Life gets crazy, you work, you have kids, you have a home to care for, errands to run, food to cook, chores to do... the list is never ending. Pretty soon you realize that you just don't have the time to ride. The fun is gone, it's just work.
That’s what I’m told anyway. I have friends who have sold their horses, gotten out of it completely. It was always hard for me to understand. I would try to sympathize, accept, but I never truly did, beyond thinking that they just must not truly love the sport, the lifestyle.

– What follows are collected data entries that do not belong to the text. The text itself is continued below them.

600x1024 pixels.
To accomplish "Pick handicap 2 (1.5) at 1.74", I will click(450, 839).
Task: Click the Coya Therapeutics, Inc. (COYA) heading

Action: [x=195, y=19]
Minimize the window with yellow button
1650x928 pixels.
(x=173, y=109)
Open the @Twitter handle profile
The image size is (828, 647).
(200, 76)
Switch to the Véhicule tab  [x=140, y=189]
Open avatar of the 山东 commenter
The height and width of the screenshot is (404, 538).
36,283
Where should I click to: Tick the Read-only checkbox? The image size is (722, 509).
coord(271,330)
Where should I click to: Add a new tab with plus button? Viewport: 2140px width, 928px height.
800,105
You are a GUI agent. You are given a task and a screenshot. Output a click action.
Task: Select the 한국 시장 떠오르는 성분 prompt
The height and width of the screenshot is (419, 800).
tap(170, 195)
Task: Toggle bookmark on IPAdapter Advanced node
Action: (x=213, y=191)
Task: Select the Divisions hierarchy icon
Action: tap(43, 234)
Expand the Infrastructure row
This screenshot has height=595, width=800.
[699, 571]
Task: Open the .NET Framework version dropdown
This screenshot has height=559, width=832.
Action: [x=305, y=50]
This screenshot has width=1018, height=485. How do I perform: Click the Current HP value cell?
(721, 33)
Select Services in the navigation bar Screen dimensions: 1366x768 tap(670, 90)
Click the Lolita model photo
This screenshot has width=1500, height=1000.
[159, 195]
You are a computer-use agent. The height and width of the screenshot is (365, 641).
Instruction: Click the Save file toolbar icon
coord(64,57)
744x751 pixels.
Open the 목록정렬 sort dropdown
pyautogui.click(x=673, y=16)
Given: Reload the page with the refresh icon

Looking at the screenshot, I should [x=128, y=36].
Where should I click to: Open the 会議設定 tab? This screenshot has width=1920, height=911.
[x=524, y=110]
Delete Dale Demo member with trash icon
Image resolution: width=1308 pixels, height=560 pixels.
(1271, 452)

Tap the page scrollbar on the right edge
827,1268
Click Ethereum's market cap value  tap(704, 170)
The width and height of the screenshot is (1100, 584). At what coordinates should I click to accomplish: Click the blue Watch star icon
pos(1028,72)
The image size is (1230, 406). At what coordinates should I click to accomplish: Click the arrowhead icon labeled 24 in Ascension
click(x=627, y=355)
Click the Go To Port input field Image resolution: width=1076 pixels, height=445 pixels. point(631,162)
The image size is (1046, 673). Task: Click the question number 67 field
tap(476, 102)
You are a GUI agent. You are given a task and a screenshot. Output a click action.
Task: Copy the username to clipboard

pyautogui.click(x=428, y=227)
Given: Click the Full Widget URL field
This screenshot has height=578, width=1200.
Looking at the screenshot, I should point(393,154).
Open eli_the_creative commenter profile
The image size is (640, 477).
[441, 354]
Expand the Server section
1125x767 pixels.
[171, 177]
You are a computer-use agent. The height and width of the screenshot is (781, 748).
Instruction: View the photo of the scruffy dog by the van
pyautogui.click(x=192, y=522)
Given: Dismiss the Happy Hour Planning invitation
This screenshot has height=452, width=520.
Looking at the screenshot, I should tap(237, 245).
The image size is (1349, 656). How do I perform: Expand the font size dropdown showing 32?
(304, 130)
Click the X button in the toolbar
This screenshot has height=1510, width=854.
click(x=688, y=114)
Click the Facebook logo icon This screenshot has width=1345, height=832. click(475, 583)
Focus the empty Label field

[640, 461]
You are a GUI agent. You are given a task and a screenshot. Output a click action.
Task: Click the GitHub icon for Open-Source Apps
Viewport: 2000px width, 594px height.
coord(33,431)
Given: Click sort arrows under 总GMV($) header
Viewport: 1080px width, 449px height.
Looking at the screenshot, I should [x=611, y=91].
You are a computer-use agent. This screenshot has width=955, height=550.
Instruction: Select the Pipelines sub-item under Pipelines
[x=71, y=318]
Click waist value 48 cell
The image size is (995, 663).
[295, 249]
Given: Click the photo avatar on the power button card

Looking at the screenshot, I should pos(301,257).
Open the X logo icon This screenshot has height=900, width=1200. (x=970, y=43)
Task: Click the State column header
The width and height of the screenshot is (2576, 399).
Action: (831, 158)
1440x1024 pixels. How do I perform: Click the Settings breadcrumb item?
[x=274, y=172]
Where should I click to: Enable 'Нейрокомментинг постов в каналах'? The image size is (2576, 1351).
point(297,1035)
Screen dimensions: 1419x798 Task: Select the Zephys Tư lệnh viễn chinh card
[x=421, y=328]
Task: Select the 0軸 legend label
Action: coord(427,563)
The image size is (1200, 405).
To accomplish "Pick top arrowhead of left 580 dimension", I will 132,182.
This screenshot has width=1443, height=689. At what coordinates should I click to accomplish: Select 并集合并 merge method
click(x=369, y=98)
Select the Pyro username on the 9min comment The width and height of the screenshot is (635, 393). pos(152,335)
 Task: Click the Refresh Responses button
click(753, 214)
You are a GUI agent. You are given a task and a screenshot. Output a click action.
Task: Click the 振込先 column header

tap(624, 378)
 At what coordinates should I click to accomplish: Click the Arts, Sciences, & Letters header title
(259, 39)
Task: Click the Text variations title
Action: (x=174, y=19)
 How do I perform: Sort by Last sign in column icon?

Two kids later, I can start to understand. I get wore out. Nights where I’m up 4 or 5 times, working, cranky kids, driving to do chores, forced to feed in the rain, haul water, trek half a mile pulling a wagon filled with feed, it has often felt like work and not at all fun. I’ve always been able to tell myself that there is light at the end of the tunnel. It’s temporary. Soon, maybe not soon enough, but soon it will be easy again. Still, through it all, I didn’t regret it. I don’t regret it, or resent it, or my kids. If I didn’t ride for 2 weeks or only once a week, I still enjoy just the few minutes with the horses it takes to feed. That’s just me. It’s just part of my genetic makeup. I know that my parents used to think I would grow out of it, at this point, it’s pretty well understood that nothing will change.